Start of Quoted passage

Easter Sunday April 8, 2012 the shocking truth of it all
Emily Dickinson wrote, “Tell all the truth but tell it slant/ […] as lightening to the children eased with explanation kind/ the Truth must dazzle gradually or every man go blind.” You can be sure the poet meant women too – anyone who sees the Truth not slant, but straight on in all its blinding radiance. The women who arrived at the tomb in the early morning light that first Easter morning are fine examples why Dickinson’s wryly cautioned us to tell the truth slant.
In Mark’s gospel, these women get the Truth – Jesus is alive! – in their face full bore, not slant, and they are terrified. Well, I guess so! That the news came from the lips of a young man dressed in white as angel might, sitting in the tomb, didn’t reduce the terror one bit. “Don’t be amazed.” He says calmly.
Right. The One who was crucified, whose broken, battered, blood drenched body we saw with our own eyes, and whose wounds we are here to tend, is not in this tomb but alive in this world? And, you are telling us so calmly, “don’t be amazed?” Maybe that’s the way they do things where you come from buster, but not here. Don’t be amazed? Who are you kidding? Our knees are buckling, our hands trembling, not to mention our hearts beating wildly trying to keep pace with our brains straining to comprehend what is on the edge of our understanding. He is risen from the dead! What do we do with our spices? We might as well explode here and now. No, that won’t help – so let’s just run away from here as fast possible and figure it out later.
Let the scholars debate over this strange ending of Mark’s gospel, with the women racing away afraid to say a word to anyone. They can puzzle over the various endings that later editors attached to the original to make matters conform with joyous evangelists. I, for one, take comfort in Mark’s original ending because it tells a very human response when confronted, straight on, not slant, by something so astonishing as the resurrection of Jesus from the dead. As our translation put it, the first witnesses left in a state of shock. The traditional translation says they were trembling with astonishment.

End of Quoted passage
Start of Supplied records

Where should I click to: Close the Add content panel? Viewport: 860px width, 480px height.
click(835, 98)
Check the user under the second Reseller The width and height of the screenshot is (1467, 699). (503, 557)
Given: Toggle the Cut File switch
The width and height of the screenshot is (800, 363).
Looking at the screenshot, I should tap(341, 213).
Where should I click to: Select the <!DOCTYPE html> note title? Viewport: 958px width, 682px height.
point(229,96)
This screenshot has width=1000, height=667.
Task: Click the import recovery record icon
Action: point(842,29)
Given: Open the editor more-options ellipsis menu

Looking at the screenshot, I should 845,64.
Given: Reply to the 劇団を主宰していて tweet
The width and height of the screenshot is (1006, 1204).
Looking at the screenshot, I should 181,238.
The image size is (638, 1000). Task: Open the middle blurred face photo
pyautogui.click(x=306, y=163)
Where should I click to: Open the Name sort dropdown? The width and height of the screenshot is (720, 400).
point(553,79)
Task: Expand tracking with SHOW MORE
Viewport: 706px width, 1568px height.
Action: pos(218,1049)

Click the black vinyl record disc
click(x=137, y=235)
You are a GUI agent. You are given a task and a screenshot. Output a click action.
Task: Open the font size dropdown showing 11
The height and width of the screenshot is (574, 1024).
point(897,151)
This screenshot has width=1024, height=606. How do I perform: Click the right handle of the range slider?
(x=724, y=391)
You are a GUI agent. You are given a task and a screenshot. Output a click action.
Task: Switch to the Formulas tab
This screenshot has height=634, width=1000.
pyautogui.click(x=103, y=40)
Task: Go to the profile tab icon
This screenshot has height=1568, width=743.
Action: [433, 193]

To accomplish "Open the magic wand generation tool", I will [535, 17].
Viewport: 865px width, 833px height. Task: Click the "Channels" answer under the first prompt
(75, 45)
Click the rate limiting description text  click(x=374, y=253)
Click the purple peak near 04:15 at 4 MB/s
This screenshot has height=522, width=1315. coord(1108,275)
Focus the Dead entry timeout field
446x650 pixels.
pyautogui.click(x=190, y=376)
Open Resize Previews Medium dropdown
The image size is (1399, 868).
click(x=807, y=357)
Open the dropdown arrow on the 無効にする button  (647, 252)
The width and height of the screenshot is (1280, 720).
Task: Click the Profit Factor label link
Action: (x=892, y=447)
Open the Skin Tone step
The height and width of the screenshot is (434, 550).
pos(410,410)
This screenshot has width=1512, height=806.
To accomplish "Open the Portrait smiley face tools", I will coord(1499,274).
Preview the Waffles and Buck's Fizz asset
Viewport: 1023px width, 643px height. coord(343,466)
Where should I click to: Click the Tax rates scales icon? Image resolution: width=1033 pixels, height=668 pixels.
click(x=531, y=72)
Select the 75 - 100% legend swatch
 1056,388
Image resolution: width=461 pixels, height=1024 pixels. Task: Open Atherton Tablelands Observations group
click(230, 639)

End of Supplied records

■ Your objective
Copy the Easter reflection, everything from "In Mark’s gospel, these" down to "He says calmly.", replacing "young man" with "stranger".

■ Problem solution
In Mark’s gospel, these women get the Truth – Jesus is alive! – in their face full bore, not slant, and they are terrified. Well, I guess so! That the news came from the lips of a stranger dressed in white as angel might, sitting in the tomb, didn’t reduce the terror one bit. “Don’t be amazed.” He says calmly.